The “Average FPS” metric is split between three resolutions (1080p, 1440p, and 2160p), and is a composite of two sets of results. One comes from TechPowerUp’s GPU reviews, and the other comes from the Tom’s Hardware GPU performance overview. The geometric mean of these two results is then taken for the final FPS figure for each card at each resolution.

Also, keep in mind that much of this data is using launch day drivers, because these reviews are from launch day. Thus, it is very possible that as the drivers have matured, the performance has increased for one GPU over another. However, TechPowerUp’s and Tom’s datasets are the best publicly available datasets that we have, because we do not have the resources in house to do all this testing.
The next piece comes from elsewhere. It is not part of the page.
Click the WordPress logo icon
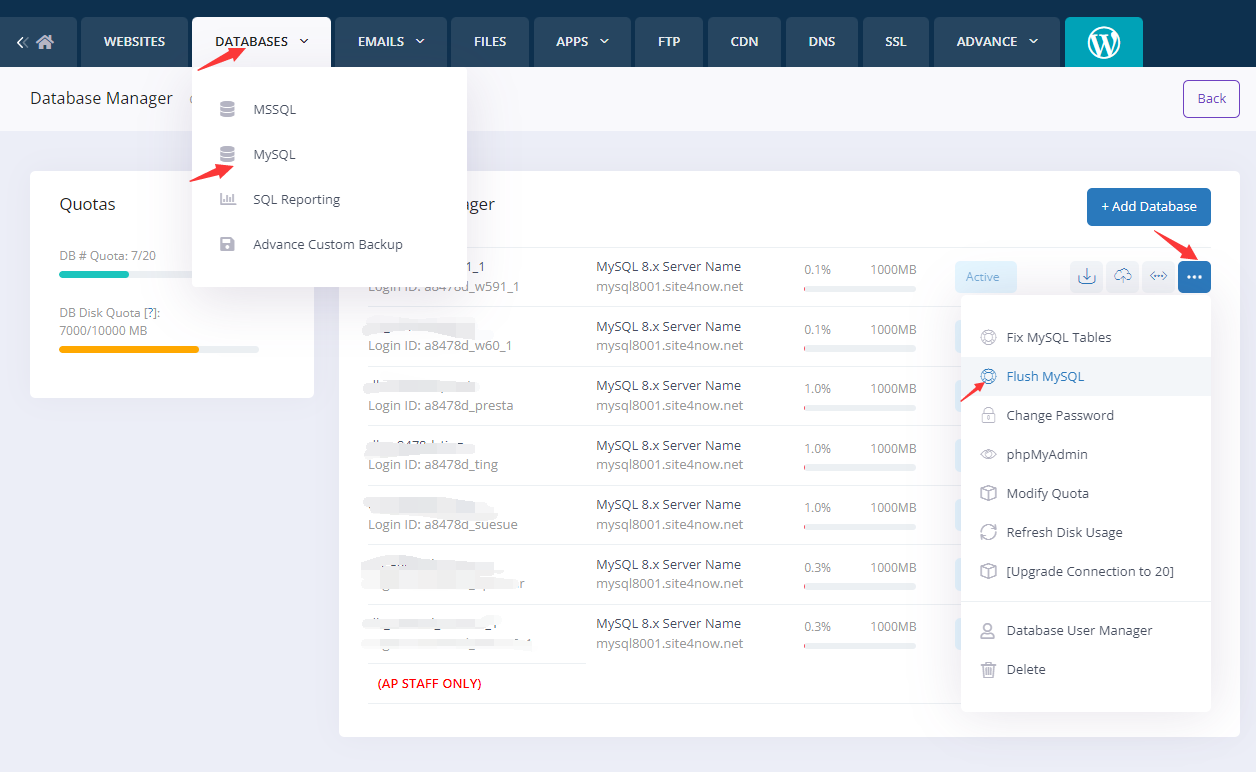Screen dimensions: 1256x772 click(x=1103, y=42)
The power consumption metric used is also a geometric mean, based on TechPowerUp’s GPU reviews and the Tom’s Hardware power consumption roundup. It represents the average total card power draw in a typical gaming workload. It’s worth noting that this is meant to approximate stock power draw for reference cards, or cards at or near reference clocks – cards with factory overclocks will likely see power draw higher than the numbers reported here.

In order to produce the final f/J efficiency number for each resolution, the calculated average FPS for a given card is divided by its calculated average power draw. Four cards have incomplete data, and are marked as estimates to avoid confusion.

Gaming at 1080p

Frames per Joule at 1080p. See sources.

Instead of itemizing every card on this chart, we’ll go through each major architecture and discuss the interesting bits.

Vega 20 (Radeon VII)

Starting from the bottom, the Radeon VII is horrendously inefficient at only 0.456 frames per Joule. Thankfully, things do get better as resolution increases, though the poor Radeon VII never recovers from the bottom of the chart when it comes to gaming.
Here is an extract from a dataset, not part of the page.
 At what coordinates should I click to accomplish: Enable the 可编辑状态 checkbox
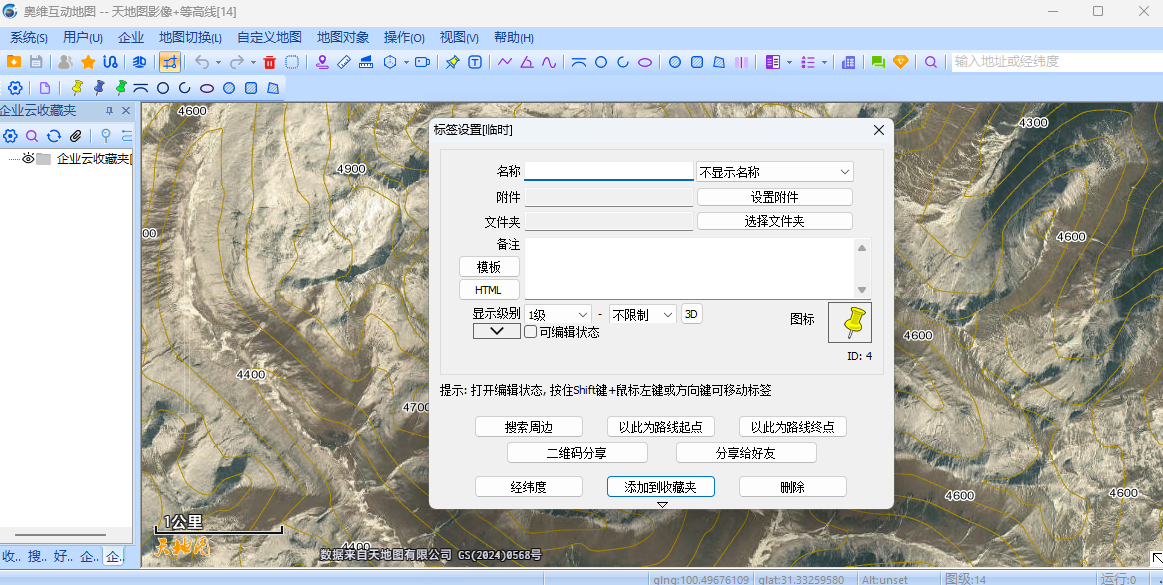pos(530,331)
Turing (RTX 2000 and GTX 1600 series)

Moving to RTX Turing, we actually have a rather consistent set of results. The Turing RTX cards hover around 0.61 frames per Joule, with the only outliers being the RTX 2080 Super at 0.567 frames per Joule (TU104 pushed too far) and the RTX 2070 at 0.588 frames per Joule (maybe bad yields on full-die TU106?). Most of RTX Turing is so close together that it might as well be margin of error, but the RTX 2080 gets a technical victory for having the biggest number at 1080p.

Where it gets interesting, however, is GTX Turing. The GTX 1660 and GTX 1650 Super are grouped together with most of RTX Turing at around 0.63 frames per Joule, but the GTX 1660 Super and Ti are both near the top of the chart, even above the most efficient RDNA1 and least efficient RDNA2 cards. The GTX 1660 Super is identical to the GTX 1660 in all ways other than its VRAM – the base model uses GDDR5, while the Super refresh uses GDDR6. Clearly, then, the 1660 was bottlenecked by its lack of bandwidth, and merely swapping the VRAM allowed the Super model to reach 0.674 frames per Joule. The Ti model is in a similar spot, with its extra shaders and slightly lower clocks allowing it to surpass the performance per watt of the Super model at 0.701 frames per Joule. Thus, the GTX 1660 Ti is the most efficient Turing GPU at 1080p, and one of the most efficient cards overall!

RDNA1 (RX 5000 series)

Next up is RDNA1, with results for Navi 10 and Navi 14 based cards. The RX 5500 XT does especially poorly at only 0.549 frames per Joule, which could be attributed to architectural flaws with RDNA1 not scaling down particularly well, or to the card only receiving bad bins of the Navi 14 die. The RX 5700 XT also doesn’t do very well, though this is clearly due to the card being pushed too far at stock. Interestingly, the RX 5600 XT is not the most efficient RDNA1 card here, though it does do rather well at 0.652 frames per Joule – the crown for RDNA1 actually goes to the RX 5700 at 0.671 frames per Joule, just behind the GTX 1660 Super. However, given the VBIOS kerfuffle with the RX 5600 XT’s launch, some variants of the card may be more efficient than others in practice. Regardless, I’ll give the 1080p RDNA1 victory to the RX 5700.

Ampere (RTX 3000 series)

When it comes to Ampere, the chart is bisected with a clear reason: GDDR6X. The GDDR6X cards hug the bottom of the chart at 1080p, with the RTX 3080 Ti estimated to be the third least efficient card overall at only 0.566 frames per Joule, and the RTX 3080 being the most efficient GDDR6X card at 0.586 frames per Joule. Clearly, these aren’t great results, but what about the GDDR6 cards? Well, as soon as the memory type changes, the efficiency of Ampere skyrockets. The least efficient GDDR6 Ampere card at 1080p is the RTX 3060 at 0.657 frames per Joule, but the most efficient is the RTX 3070 at 0.738 frames per Joule, the best result we’ve seen thus far (with the RTX 3060 Ti not far behind). Clearly, Ampere can be extremely competitive in efficiency if its configuration allows for it.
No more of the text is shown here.